*WORK INSTRUCTIONS*.
Retype the rows below exactly as they appear, beginning with the line that contains "Enable Link attendee" and continuing through the last line of the rows, with both ends included.

*A block of data*.
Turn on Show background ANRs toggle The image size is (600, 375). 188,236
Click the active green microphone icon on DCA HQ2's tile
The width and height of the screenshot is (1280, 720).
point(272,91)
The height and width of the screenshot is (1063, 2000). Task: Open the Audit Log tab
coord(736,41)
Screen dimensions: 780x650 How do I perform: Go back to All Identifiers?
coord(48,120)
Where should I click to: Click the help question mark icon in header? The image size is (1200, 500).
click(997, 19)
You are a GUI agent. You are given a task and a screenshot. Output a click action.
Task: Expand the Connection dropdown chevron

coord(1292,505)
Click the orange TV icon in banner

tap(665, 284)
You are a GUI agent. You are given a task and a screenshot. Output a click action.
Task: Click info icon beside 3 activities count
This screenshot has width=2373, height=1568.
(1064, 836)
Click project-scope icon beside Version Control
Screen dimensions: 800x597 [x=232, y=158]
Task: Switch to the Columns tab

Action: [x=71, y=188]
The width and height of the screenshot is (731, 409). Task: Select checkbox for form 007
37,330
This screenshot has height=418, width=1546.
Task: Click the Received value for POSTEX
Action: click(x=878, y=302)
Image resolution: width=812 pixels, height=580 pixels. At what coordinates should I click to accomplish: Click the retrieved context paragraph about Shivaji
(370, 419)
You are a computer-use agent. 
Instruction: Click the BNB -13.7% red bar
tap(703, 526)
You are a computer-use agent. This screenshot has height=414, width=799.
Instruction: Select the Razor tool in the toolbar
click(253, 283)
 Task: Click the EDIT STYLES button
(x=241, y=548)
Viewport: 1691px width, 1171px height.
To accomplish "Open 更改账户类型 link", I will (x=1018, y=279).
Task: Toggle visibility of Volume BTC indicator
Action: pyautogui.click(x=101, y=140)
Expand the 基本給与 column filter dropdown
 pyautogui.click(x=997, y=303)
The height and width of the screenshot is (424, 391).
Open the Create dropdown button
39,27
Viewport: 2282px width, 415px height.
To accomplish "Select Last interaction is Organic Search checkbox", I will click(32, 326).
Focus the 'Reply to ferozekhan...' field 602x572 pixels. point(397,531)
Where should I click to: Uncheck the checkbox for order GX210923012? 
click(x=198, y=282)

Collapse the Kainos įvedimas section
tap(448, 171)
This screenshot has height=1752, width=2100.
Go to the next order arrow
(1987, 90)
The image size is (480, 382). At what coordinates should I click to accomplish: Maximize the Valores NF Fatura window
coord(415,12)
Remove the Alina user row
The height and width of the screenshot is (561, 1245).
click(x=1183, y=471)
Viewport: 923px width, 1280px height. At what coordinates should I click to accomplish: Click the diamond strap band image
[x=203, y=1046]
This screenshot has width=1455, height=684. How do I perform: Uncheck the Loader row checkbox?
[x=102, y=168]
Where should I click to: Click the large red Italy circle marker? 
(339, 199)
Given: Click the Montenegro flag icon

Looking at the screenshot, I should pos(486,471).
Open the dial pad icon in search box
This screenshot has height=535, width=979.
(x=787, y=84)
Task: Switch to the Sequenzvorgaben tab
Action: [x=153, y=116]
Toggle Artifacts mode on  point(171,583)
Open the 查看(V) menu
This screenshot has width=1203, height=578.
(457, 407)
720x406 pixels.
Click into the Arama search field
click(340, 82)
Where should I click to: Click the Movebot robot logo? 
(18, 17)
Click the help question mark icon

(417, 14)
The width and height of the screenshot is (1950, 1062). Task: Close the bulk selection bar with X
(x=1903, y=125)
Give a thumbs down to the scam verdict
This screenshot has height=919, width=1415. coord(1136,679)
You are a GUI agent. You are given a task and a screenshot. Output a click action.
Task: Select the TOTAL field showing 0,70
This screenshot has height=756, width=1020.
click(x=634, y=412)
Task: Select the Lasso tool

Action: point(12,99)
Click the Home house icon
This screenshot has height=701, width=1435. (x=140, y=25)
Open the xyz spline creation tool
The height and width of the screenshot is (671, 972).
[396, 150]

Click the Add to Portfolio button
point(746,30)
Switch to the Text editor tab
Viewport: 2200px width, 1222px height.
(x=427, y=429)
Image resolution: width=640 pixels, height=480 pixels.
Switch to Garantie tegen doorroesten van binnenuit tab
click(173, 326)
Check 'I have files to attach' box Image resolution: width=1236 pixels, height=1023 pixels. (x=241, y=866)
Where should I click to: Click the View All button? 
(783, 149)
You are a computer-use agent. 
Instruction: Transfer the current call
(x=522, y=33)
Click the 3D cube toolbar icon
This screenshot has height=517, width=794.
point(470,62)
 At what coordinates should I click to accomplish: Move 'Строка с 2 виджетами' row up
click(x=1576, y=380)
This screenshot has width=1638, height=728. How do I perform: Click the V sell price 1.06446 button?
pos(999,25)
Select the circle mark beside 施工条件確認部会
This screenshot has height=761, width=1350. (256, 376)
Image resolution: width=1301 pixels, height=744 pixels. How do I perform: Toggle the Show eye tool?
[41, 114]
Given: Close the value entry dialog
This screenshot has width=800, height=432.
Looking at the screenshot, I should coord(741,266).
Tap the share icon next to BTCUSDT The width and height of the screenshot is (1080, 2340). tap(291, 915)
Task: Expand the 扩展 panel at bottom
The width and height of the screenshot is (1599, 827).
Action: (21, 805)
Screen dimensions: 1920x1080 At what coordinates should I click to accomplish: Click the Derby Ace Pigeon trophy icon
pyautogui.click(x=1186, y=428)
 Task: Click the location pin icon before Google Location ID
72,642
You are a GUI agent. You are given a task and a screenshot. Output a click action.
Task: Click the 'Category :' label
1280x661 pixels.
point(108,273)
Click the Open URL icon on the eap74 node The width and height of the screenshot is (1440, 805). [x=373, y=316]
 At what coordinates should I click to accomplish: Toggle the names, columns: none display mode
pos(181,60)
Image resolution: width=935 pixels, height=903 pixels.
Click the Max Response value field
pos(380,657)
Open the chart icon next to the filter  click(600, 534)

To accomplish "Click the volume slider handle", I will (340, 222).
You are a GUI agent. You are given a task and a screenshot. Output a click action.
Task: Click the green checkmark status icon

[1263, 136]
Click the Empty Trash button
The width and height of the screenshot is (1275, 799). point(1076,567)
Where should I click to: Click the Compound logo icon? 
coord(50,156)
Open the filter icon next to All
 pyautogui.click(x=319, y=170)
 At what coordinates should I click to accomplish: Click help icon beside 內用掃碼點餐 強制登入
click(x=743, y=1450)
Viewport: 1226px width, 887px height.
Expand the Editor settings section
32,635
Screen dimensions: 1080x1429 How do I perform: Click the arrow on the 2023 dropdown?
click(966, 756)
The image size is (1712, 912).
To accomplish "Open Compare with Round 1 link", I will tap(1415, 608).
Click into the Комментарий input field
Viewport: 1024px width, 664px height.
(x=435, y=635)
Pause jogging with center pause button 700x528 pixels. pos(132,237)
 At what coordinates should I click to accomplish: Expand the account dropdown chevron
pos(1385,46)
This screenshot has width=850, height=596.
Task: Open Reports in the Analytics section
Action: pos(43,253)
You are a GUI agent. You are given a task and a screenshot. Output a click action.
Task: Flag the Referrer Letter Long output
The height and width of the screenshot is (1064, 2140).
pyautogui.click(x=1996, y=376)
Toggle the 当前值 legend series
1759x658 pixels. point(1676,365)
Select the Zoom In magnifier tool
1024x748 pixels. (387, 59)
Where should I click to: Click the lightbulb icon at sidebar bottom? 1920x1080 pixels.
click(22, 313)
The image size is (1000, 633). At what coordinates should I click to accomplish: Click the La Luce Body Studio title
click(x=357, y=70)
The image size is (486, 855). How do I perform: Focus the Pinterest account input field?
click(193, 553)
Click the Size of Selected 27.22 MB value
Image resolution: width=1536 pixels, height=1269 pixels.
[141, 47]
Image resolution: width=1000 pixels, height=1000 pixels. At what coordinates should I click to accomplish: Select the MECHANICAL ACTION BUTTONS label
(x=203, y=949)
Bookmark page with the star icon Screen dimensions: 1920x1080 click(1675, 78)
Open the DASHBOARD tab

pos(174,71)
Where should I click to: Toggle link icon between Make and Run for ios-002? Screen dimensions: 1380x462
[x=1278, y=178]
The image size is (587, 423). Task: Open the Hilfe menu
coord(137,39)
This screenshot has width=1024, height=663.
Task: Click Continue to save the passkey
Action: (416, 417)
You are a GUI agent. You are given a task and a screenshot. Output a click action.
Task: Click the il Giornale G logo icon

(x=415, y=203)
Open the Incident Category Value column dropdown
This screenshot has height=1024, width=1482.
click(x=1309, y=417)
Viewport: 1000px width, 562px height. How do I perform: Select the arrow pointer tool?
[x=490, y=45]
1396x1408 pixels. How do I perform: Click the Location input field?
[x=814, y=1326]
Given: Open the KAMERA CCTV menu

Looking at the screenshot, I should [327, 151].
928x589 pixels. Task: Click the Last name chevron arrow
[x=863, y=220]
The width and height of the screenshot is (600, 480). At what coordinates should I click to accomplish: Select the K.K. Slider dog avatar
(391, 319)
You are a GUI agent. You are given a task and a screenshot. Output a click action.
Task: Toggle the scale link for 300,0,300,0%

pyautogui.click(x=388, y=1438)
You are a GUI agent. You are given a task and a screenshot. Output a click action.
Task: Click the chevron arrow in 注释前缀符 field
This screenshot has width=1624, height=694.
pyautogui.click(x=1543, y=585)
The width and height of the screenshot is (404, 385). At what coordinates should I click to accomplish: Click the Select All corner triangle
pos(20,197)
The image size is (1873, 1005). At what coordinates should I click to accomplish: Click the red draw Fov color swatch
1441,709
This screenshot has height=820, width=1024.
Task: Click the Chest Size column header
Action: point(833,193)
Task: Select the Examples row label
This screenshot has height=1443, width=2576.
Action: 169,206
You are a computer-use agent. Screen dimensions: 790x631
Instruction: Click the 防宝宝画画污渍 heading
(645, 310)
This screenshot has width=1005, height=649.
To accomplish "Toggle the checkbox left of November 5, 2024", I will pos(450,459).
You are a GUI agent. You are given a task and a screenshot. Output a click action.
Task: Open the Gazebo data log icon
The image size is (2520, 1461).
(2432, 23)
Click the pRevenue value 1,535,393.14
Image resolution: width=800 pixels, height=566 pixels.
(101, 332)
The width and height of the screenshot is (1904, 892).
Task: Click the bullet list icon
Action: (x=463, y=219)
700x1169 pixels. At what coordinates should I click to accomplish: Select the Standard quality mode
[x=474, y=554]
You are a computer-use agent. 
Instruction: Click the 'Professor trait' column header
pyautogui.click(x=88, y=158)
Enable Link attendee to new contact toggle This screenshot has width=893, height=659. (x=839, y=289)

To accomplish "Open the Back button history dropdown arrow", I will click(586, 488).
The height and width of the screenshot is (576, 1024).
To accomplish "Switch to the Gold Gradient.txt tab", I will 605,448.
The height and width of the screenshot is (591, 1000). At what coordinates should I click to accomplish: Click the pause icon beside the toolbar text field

*WRITTEN SOLUTION*.
Enable Link attendee to new contact toggle This screenshot has width=893, height=659. (x=839, y=289)

To accomplish "Open the Back button history dropdown arrow", I will click(586, 488).
The height and width of the screenshot is (576, 1024).
To accomplish "Switch to the Gold Gradient.txt tab", I will 605,448.
The height and width of the screenshot is (591, 1000). At what coordinates should I click to accomplish: Click the pause icon beside the toolbar text field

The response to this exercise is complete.